31.カイの大切なお仕事

 お屋敷に着いたアスティに抱っこされたところまで覚えてるけど、その先は分からない。眠ったのかな。起きたら朝になっていて、アスティの腕の中にいた。


「おはよう、カイ」


「おはよ……」


 この挨拶は慣れない。前は挨拶しても返してもらったことないし、おはようにおはようで返していいか迷っちゃう。でもアスティがいいよと言ったから、僕は挨拶をするの。何か言うたびに、アスティも侍女の人や騎士の人も僕を褒めてくれる。それが嬉しいから。ダメな子じゃないと思えた。


 朝ご飯はアスティのお膝で食べる。変じゃないかと尋ねたら、番はこれが普通なんだって。侍女の人も頷いてたから頷いた。アスティは嘘を吐いて僕を傷つけたりしないよ。そう信じてる。


「あーん」


 いつも通りご飯を食べさせてもらい、今日は僕もアスティの口に果物とパンを運んだ。番はお互いにご飯を食べさせ合って、仲良しを確認するの。教えてもらった通りに出来てるといいな。仕事用の服に着替えたアスティは、長い髪を後ろでひとつに結んだ。頭の上の方で結ぶと尻尾みたい。


「お仕事をしてくるわ。一緒にお昼ご飯を食べましょうね」


「うん、いってらっしゃい」


 お見送りの挨拶は大切な僕のお仕事だよ。アスティが安心してお仕事出来るように、左の頬にちゅっとして、右の頬も。それから最後に唇を優しく重ねる。鼻がぶつからないでキスできるように、アスティがわずかに横に首を傾けた。そっか、そうしたらぶつからないんだね。


「頑張るわ」


「うん、いい子で待ってる」


 僕がいい子だとアスティが喜ぶ。だからお部屋やお庭で遊んで待ってるの。今日はお天気がいいからお庭で花を摘む予定なんだ。そう話したら、楽しみにしてるって。摘んだら侍女の人に渡して、花瓶に飾ってもらわなくちゃ。


 午後はお昼寝とお勉強の時間が待ってる。お花を摘みに行けるのは朝だけだから、アスティを見送った僕は帽子をかぶってお庭へ出た。侍女の人や騎士の人がついてくる。これも慣れなくちゃいけないね。これからは僕が一人でどこかへ出かけることはないんだよ。
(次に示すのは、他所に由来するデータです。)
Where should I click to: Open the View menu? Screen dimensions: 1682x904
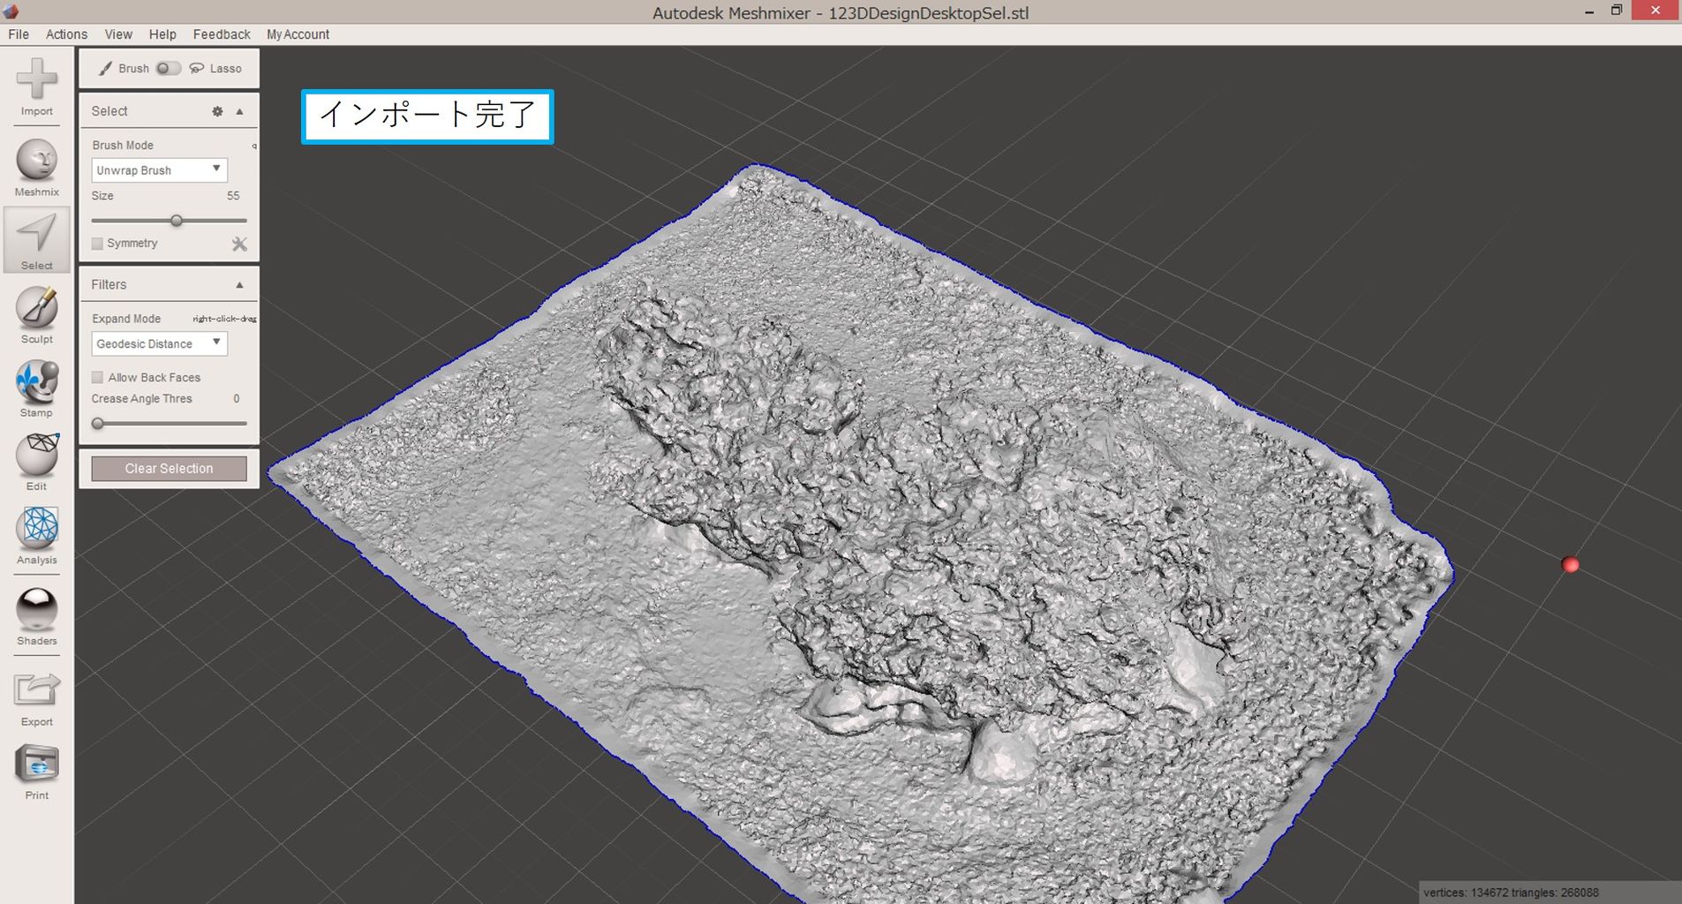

 こないだ午後のお勉強で聞いた。アスティは偉い人で、番の僕も大切にされる。だからいつもお手伝いしたり守る人がついてくるの。撒いたりしたらいけませんよ、と教えてもらったけど……巻いたら重くて歩けないのにね。変な先生だったな。


 しゃがんで赤い花を選ぶ。完全にお花が開いてるのよりも、半分くらいの方がいい。選んだら僕が切らないで、侍女の人にお願いするのが決まりだった。


「このお花がいいです」


「かしこまりました」


 微笑んだ侍女の人が確認しながら長く切る。後で花瓶に合わせて調整するんだよ。次は白いの、その先にある黄色いのも可愛い。いろいろと選んで、束になったお花を振り返ったらたくさんあって……困ったので侍女の人と騎士の人にも分けた。次から気を付けなくちゃ。
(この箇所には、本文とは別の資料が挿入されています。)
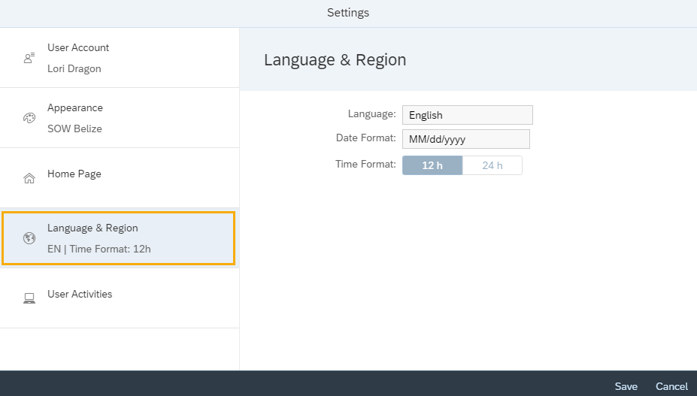The width and height of the screenshot is (697, 396).
Task: Click the Language & Region globe icon
Action: click(x=29, y=238)
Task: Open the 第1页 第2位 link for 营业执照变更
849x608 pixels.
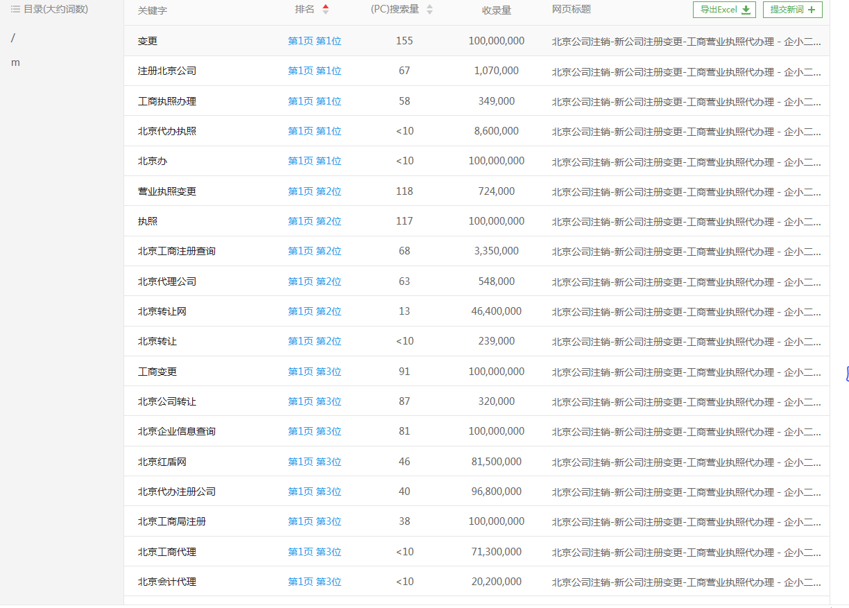Action: point(314,191)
 お部屋で花瓶の前に座り、差し込んでいく。これも僕のお仕事で、綺麗に見えるように抜いたり刺したりするんだ。今日は黄色い長いお花に合わせて、周りを赤と白で包んだ。上手に出来たと思う。侍女の人も褒めてくれた。


 もうすぐお昼の時間、早くアスティにも見て欲しいな。